Plaintiffs thereafter filed a motion to vacate and set aside the court’s order and a motion to reconsider the judgment. In the motions, plaintiffs’ attorney explained that he thought the district court, during a February 7 status conference, had approved a thirty-day period to answer the government’s proposed motion to dismiss. Plaintiffs’ attorney further explained that he had been busy with another case for three weeks, and asked the court to impose a less severe sanction than dismissal with prejudice in light of the isolated nature of his dilatory action.

On May 29,1992, the district court granted plaintiffs’ request to vacate and set aside its prior order dismissing the case. On the same day, the court granted to the government fifteen days to file a detailed memorandum of law in support of the motion to dismiss that it had filed on February 13. Plaintiffs were given ten days to respond.

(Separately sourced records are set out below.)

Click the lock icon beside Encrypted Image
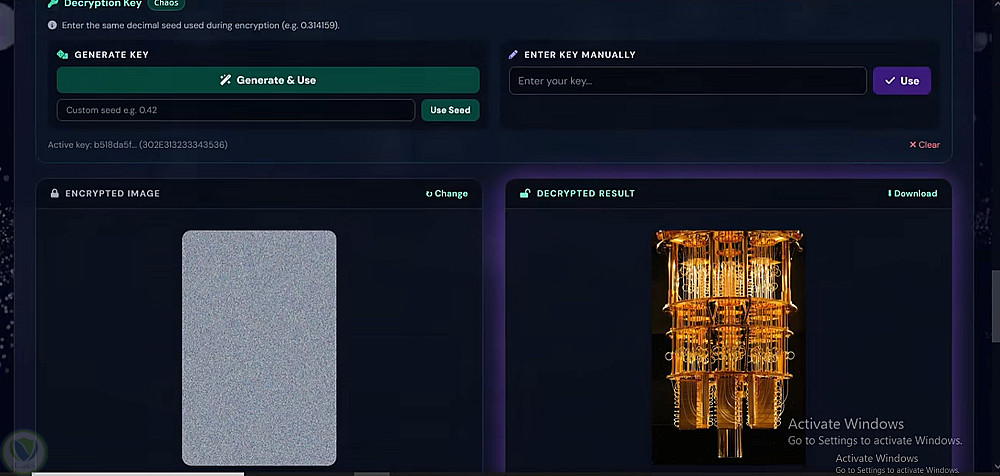Screen dimensions: 1000x476 click(x=55, y=193)
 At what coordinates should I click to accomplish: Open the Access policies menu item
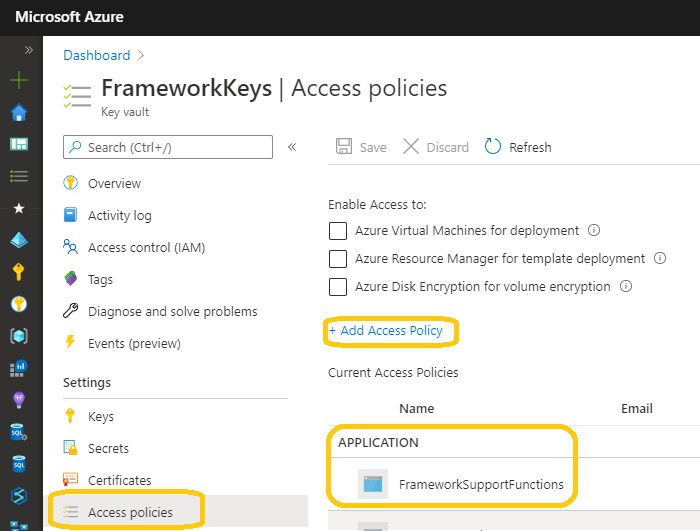coord(130,512)
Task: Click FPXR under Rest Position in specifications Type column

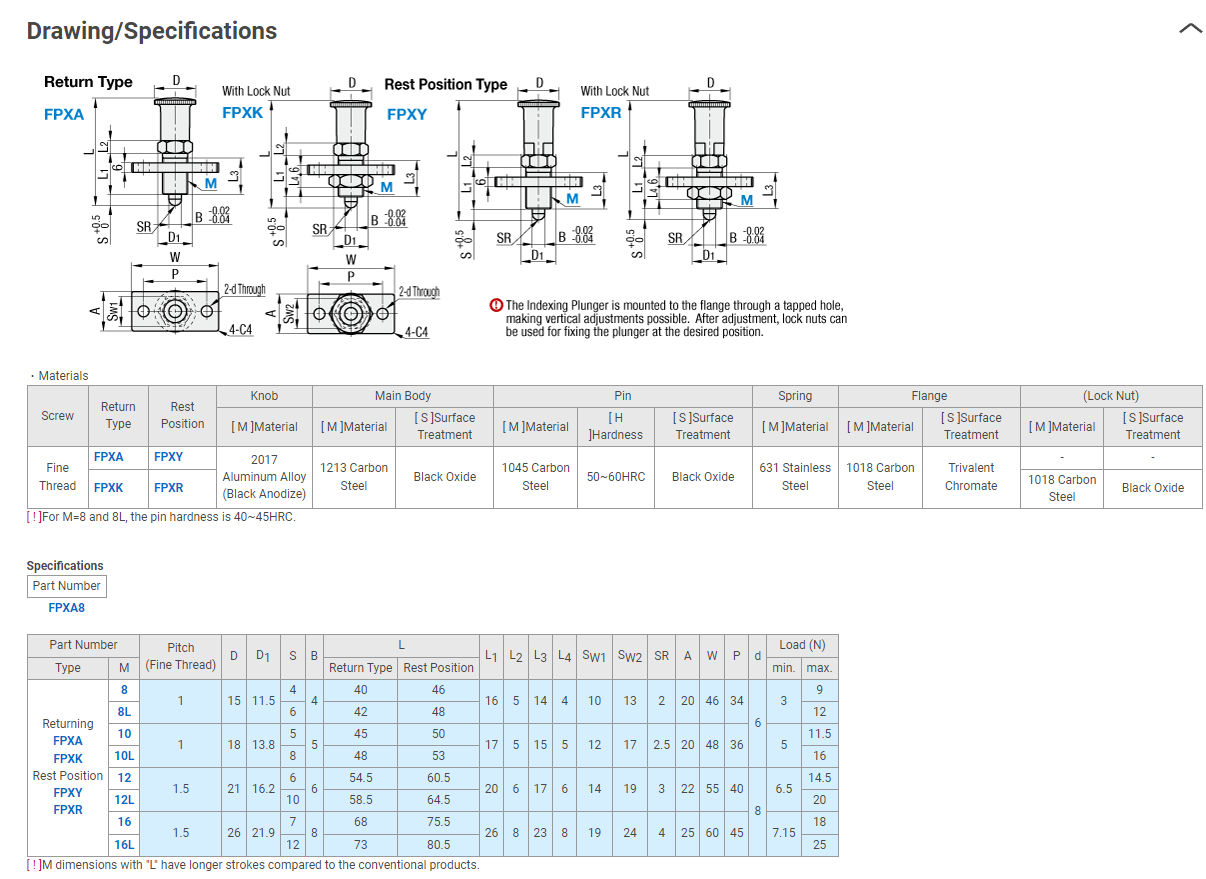Action: point(68,810)
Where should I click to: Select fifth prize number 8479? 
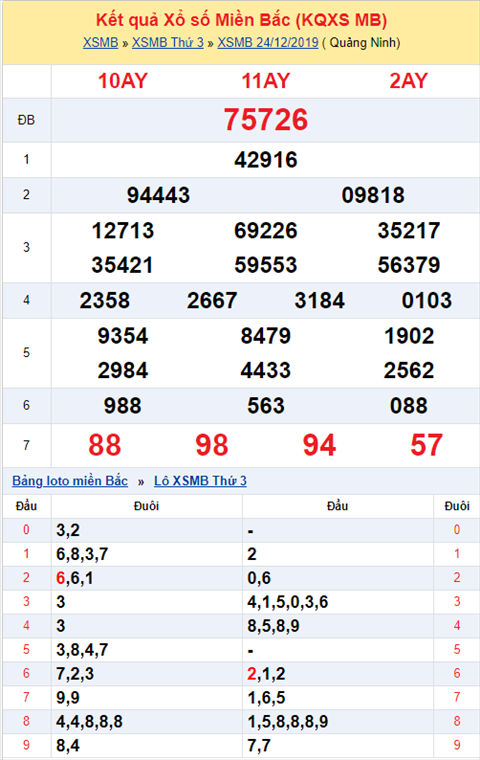266,336
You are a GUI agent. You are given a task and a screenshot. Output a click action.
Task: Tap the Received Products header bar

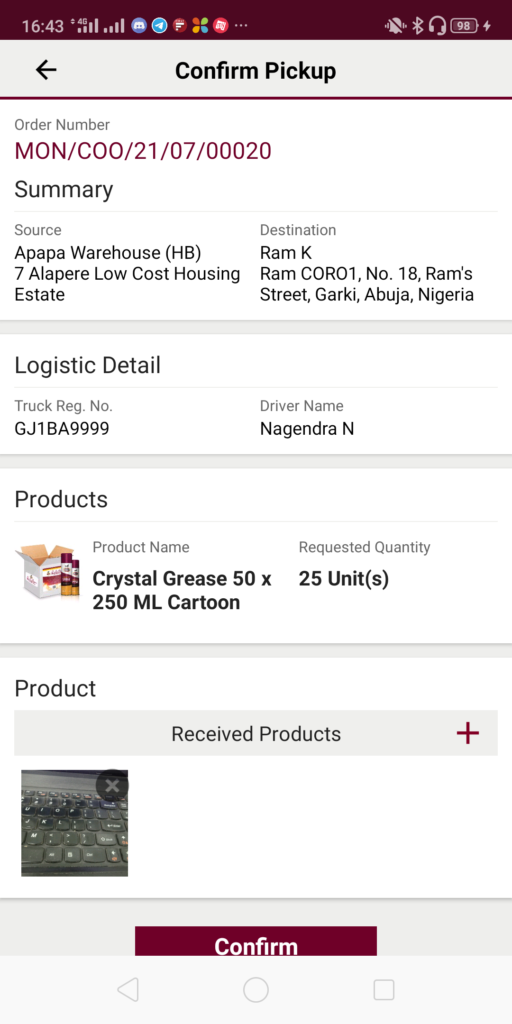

On June 12, 1992, in compliance with the order, the government filed the more detailed memorandum of law in support of its motion to dismiss. On June 23, plaintiffs requested an additional five days to respond ostensibly because plaintiffs’ attorney was unable to find in his files a contemporaneous motion to dismiss. The government contends that it subsequently informed plaintiffs’ attorney that a copy of the motion to dismiss filed on February 13, 1992 was to accompany its memorandum of law of June 12. The government faxed a copy of the motion to dismiss to plaintiffs’ attorney on June 24.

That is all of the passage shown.